Sunday February 25, 2018
No Appraisal No Timeshare Gift Deduction
Maria Elena Towell v. Commissioner; T.C. Summ. Op. 2010-141; No. 8002-09S
MARIA ELENA TOWELL, Petitioner v.
COMMISSIONER OF INTERNAL REVENUE, Respondent
UNITED STATES TAX COURT
Filed September 21, 2010
Maria Elena Towell, pro se.
Mark J. Tober, for respondent.
WELLS, Judge: This case was heard pursuant to the provisions of section 7463 of the Internal Revenue Code in effect when the petition was filed./sup> Pursuant to section 7463(b), the decision to be entered is not reviewable by any other court, and this opinion shall not be treated as precedent for any other case.

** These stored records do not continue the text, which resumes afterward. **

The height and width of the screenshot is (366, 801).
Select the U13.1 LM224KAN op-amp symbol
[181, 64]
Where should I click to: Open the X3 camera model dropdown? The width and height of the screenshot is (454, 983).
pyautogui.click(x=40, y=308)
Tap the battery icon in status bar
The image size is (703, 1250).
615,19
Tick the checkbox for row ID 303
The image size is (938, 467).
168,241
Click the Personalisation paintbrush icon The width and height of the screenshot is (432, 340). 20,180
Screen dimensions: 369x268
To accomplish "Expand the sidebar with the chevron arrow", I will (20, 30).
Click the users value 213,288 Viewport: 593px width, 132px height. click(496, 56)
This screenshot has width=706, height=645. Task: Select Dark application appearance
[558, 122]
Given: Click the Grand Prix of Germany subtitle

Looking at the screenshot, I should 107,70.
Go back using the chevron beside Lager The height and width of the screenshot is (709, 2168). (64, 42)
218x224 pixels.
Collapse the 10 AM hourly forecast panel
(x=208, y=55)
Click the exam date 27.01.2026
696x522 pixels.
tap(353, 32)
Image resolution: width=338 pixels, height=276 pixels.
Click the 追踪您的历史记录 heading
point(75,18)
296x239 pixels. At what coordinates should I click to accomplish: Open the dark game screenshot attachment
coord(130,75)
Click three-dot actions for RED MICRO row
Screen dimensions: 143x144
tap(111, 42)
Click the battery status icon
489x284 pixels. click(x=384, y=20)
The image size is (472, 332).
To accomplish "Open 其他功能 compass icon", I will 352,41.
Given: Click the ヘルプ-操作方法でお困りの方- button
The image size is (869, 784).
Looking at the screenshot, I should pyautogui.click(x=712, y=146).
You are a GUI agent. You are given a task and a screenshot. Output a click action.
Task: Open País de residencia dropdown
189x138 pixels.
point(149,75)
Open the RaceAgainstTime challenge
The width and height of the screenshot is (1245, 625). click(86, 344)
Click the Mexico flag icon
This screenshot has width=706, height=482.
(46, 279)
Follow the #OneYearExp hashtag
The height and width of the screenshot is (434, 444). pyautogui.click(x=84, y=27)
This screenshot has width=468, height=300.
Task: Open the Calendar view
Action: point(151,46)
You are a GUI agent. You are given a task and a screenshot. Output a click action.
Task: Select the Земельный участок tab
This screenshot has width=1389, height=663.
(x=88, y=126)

Respondent determined a deficiency in petitioner's 2006 Federal income tax of $1,995. The issues that remain for decision are: (1) Whether petitioner is entitled to a deduction pursuant to section 170(a)(1) for a claimed $423 cash charitable contribution; and (2) whether petitioner is entitled to a deduction pursuant to section 170(a)(1) for a claimed $12,900 noncash charitable contribution.
Some of the facts and certain exhibits have been stipulated. The stipulations of fact are incorporated in this opinion by reference and are found accordingly.
At the time the petition was filed, petitioner resided in Florida.
Petitioner purchased a timeshare interest (timeshare) for $12,396 from Westgate Miami Beach, Ltd. (Westgate), on May 20, 2001.2 Petitioner executed a mortgage agreement with Westgate for the purchase of her timeshare. On October 12, 2004, petitioner made full payment and satisfaction of the mortgage with Westgate.
During 2006, petitioner donated her timeshare to Tracets Foundation (Tracets). Tracets, which claims to be a section 501(c)(3) foundation,3 is dedicated to preserving lakes and streams for future generations. Tracets "partnered" with Wholesale Timeshare Services and eMidsouth, Inc., to coordinate the transfer of the timeshare from petitioner.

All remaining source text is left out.